Why co-investment is an attractive alternative to traditional private equity vehicles.

David Maréchal, Deputy Head of PE & Co-Head of Europe Pictet Asset Management.

Private equity (PE) markets are booming. Global PE assets under management have reached USD5.3 trillion and, according to Preqin, are on track to more than double to USD11.1 trillion by 2026. To its advocates, PE offers the prospect of higher returns and diversification benefits. Its detractors, meanwhile, point out that this comes at a price: high fees, low transparency and long delays before money is deployed and investments start to make a profit.

However, there is one area of PE where those factors don’t weigh as heavily: co-investments. Through this structure, private equity funds (known as general partners, or GPs) offer select investors (limited partners, LPs) the opportunity to invest directly alongside them in a specific transaction.

In the past two decades, co-investment funds have raised over USD175 billion.
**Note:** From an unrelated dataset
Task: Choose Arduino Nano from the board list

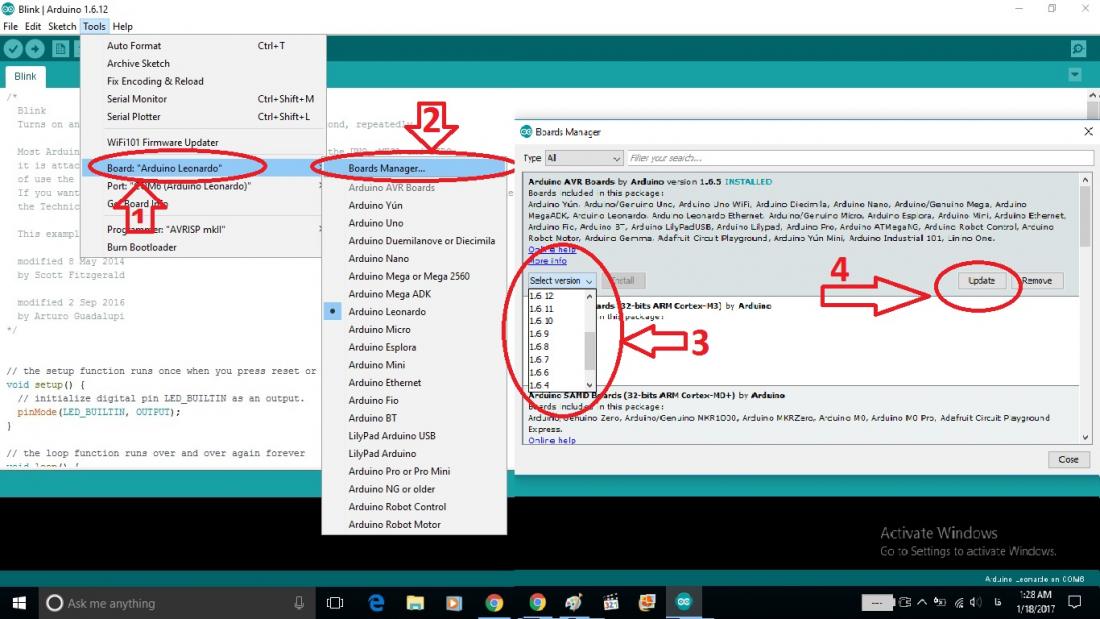Action: (x=378, y=258)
Yet PE continues to expand, and we expect co-investments to grow too.

Fig. 1 - Investment boom
Global private equity AUM (USD tn)

Pe aum

Source: Preqin, "Global private equity and venture capital report 2022".

For GPs, the main benefit of co-investment is the ability to invest more in firms they consider attractive. (GPs are often subject to concentration restrictions, limiting how much capital they themselves can invest in a single company).
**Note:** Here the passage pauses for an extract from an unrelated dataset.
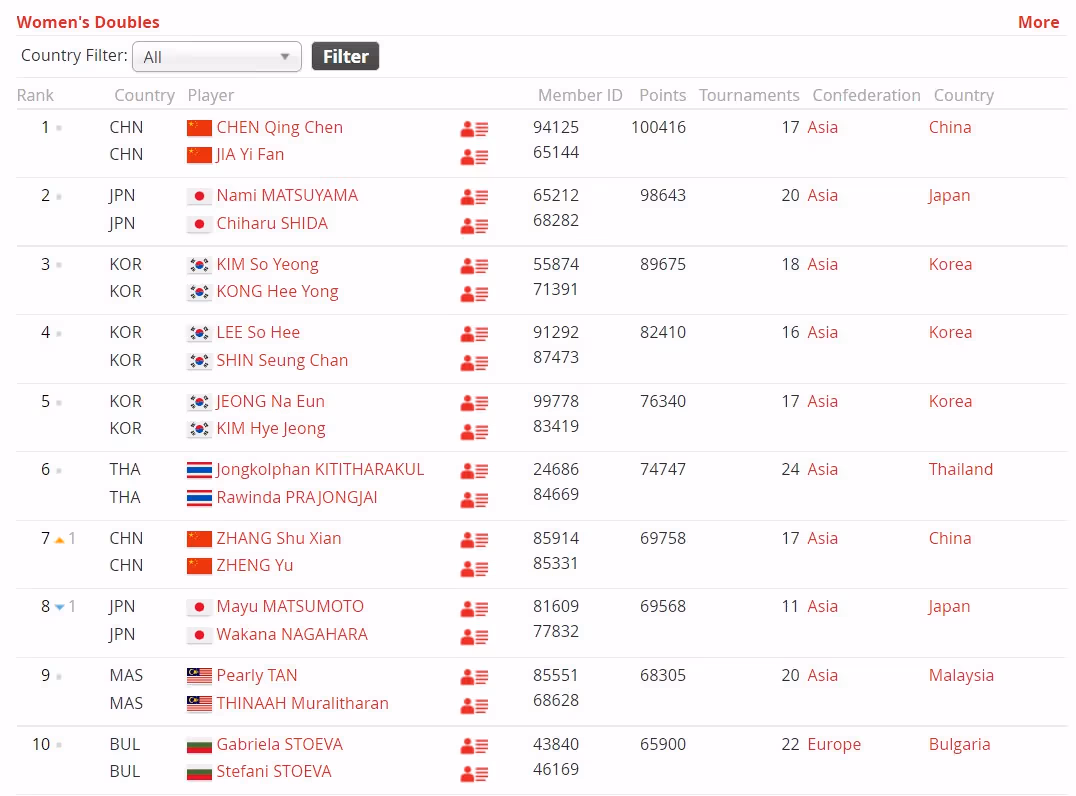The width and height of the screenshot is (1076, 796).
Task: Open profile icon beside Wakana NAGAHARA
Action: [474, 636]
For LPs, one of the key advantages of co-investing is direct access to high quality private companies. Rather than investing in hundreds of firms through a fund-of-funds vehicle, a co-investment strategy is much more focused (typically in 25-30 companies) while retaining adequate diversification across GPs, countries and industries.

Another benefit is the fact that co-investments are deployed much more rapidly (usually over two to three years) than traditional PE funds of funds, which can take six to seven years to reach full investment. Earlier deployment can help mitigate the problem embodied by the J-curve, or the tendency for PE investments to deliver capital losses in the early years of their life before generating gains. This is borne out by our own 30 years’ experience of co-investing at Pictet.
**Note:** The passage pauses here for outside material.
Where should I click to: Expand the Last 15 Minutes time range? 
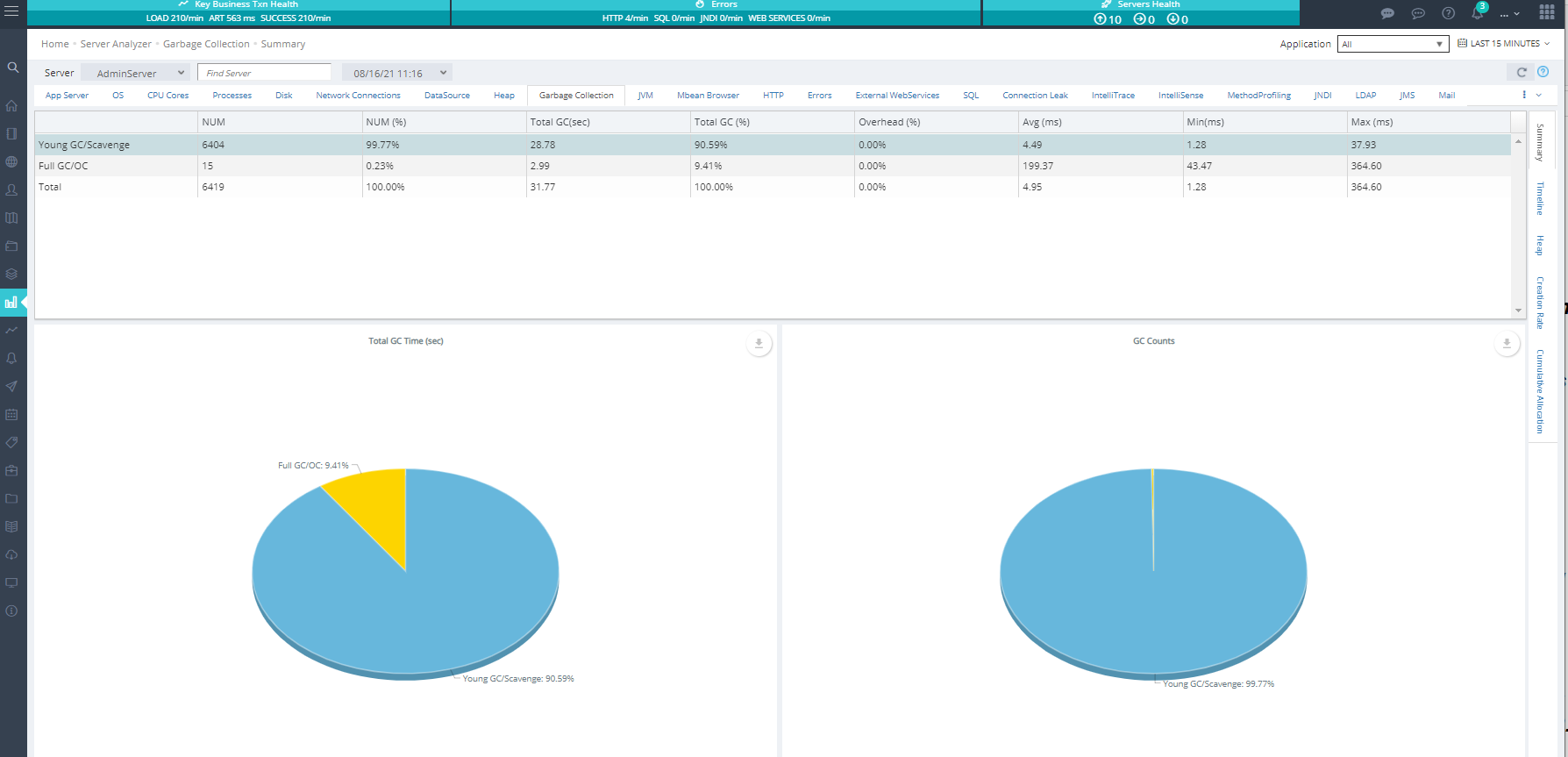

Ultimately, the net return is boosted by the fact that GPs typically offer co-investments free of the usual management (1.5-2.0 per cent) and performance fees (20 per cent). This is significant in an asset class known for its high fees.

However, attractive co-investment opportunities are not always easy to access. GPs tend to only offer deals to their most trusted partners. LPs, meanwhile, need a lot of experience and expertise to assess the deals offered and carry out due diligence. For most investors, this route is effectively closed. Unless, of course, they opt for a co-investment fund.

Co-investment funds are run by managers that have close relationships with GPs and use this to source deals which they thoroughly vet with the help of sector specialists before including the best ones in a co-investment portfolio for clients. The end investors can thus access choice investments at reduced overall fees and with shorter deployment times relative to a PE fund of funds.

Select opportunities

It’s clearly a bottom-up, opportunistic approach, but the wealth of opportunities aids portfolio diversification across regions and sectors. Geographically, the most attractive opportunities can be found in North America, Europe and – to a lesser but growing extent – Asia, particularly China while the industries which offer the greatest potential are, in our view, services, consumer, healthcare and tech.

Our preference is for asset light companies, which are more nimble and agile than firms that require high levels of capital expenditure. Selecting market leading companies that enjoy pricing power is also an important consideration, particularly in the current environment of increased inflation.

It’s also important to diversify across different types of PE strategies, balancing out less risky buyout deals (mature companies with positive cash flows, often leaders in their fields) with some growth and venture investments (which target newer companies, whose products are not yet proven).

All in, we believe co-investment represents an attractive, opportunistic add-on to a diversified portfolio, alongside other private equity investments.